Como era de esperar, Alcántara tenía apuntados los nombres de sus clientes. Cuando la guardia civil se presentó en mi casa no halló nada: había ocultado todas las piezas de mi colección –no muchas, la verdad –, incluso las tegulae y sigilatas que había ido recogiendo por mi cuenta. Me hicieron preguntas, pero me acabaron diciendo que sospechaban de un coleccionista de Madrid. Desde luego, no molestaron a don César. No, no le molestaron.
El exvoto no se me iba de la cabeza. Todo lo que me sucedía parecía estar relacionado con aquella escultura maligna. Hasta me sorprendí hablándole a María de ella.
Buscar un plan para entrar en casa de don César me llevó varias semanas de proyectos y hesitaciones. Decidirme fue aún más arduo, porque no sabía cómo conseguiría arrebatarle el exvoto. Finalmente me hice pasar por un coleccionista necesitado de dinero. Quizá mencionara el nombre de Alcántara; no estoy seguro de que don César me hubiera visto alguna vez por su almacén. Le llevaría la joya de mi colección, un trozo de cerámica sigilata que hacía unos años había encontrado cerca del río, entre los surcos que un arado acababa de abrir. Había en su centro un relieve: un niño o un amorcillo.

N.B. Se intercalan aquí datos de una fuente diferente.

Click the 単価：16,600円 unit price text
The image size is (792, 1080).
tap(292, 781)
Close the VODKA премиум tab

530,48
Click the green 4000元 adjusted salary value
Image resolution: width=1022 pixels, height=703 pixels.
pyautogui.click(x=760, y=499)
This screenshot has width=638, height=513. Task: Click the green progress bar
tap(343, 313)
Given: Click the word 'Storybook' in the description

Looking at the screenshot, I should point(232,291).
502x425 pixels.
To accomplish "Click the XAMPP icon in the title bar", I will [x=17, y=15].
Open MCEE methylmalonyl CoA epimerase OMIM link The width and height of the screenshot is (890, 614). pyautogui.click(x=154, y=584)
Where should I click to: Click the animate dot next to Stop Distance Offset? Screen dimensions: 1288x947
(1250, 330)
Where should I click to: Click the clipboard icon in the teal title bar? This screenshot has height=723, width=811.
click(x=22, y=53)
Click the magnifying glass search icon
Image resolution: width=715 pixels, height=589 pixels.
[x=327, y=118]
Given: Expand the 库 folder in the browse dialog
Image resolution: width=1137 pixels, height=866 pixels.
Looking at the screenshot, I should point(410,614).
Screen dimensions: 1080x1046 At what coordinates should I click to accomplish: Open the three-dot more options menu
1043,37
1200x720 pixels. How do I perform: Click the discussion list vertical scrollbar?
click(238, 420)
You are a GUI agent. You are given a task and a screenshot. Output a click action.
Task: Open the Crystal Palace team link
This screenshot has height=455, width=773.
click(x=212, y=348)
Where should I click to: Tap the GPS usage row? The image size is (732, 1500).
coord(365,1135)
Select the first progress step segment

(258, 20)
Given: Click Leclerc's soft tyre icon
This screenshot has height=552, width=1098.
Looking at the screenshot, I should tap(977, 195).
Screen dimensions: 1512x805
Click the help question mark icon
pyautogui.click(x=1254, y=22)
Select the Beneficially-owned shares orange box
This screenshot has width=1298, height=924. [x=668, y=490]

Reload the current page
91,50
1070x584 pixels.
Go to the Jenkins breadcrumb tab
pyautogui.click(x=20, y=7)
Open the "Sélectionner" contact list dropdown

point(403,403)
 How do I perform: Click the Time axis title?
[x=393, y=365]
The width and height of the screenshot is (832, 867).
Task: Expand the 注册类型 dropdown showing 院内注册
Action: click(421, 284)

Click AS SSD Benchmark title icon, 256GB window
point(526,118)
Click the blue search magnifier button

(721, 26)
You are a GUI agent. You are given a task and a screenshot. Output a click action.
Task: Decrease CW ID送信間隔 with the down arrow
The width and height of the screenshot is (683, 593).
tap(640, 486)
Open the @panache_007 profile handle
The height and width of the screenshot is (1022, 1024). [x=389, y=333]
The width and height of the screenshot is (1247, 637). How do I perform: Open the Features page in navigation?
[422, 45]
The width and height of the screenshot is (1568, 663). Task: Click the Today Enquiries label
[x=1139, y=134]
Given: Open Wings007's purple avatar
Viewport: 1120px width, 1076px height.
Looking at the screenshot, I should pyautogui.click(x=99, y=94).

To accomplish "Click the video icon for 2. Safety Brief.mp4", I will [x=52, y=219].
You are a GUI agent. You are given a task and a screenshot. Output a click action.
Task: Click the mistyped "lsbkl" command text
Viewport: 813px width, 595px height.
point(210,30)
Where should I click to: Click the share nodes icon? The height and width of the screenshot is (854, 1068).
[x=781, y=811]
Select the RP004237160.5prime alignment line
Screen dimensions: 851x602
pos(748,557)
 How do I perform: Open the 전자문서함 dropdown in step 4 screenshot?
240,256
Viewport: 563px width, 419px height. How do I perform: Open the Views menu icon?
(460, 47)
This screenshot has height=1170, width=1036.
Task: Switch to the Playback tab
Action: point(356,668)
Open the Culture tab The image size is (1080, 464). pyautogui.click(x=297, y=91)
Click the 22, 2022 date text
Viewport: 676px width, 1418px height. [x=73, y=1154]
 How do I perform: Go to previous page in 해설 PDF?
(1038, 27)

Don César me dio la bienvenida con una sonrisa falsa y me tendió una mano fláccida. Le mostré la sigilata. Miró displicentemente la pieza y me condujo a su despacho: los coleccionistas son por principio vanidosos –yo también lo soy–. Me mostró una crátera ática, un pilum, una falcata que parecía recién salida del taller del herrero oretano. El exvoto ibero estaba en un anaquel, escondido entre otras figurillas y junto a la cabeza mutilada de un león pétreo. Hablamos de Alcántara; sí, era extraño lo que le había sucedido. Entonces me preguntó cuánto pedía por la sigilata. Le di una cifra ridícula, la primera que se me pasó por la cabeza; ni siquiera trató de regatear el precio. Salió del despacho para buscar el dinero. Me dejó solo, ¡solo! Pensé que el exvoto, de algún modo, quería que lo poseyera. No había duda.
– Si tienes algo más, tráemelo –me dijo, mientras me entregaba el dinero.
Dejé a don César en el despacho. Tenía la frente cubierta de sudor, la camisa se me había pegado al cuerpo y el bulto del bolsillo me pesaba cien kilos.
Me alejé rápidamente de allí. Caía un sol infernal. Metí la mano en el bolsillo y la sentí helada.
VV.AA., Ipolca. Relatos ibéricos, El Olivo de Papel, Torredonjimeno, 2011.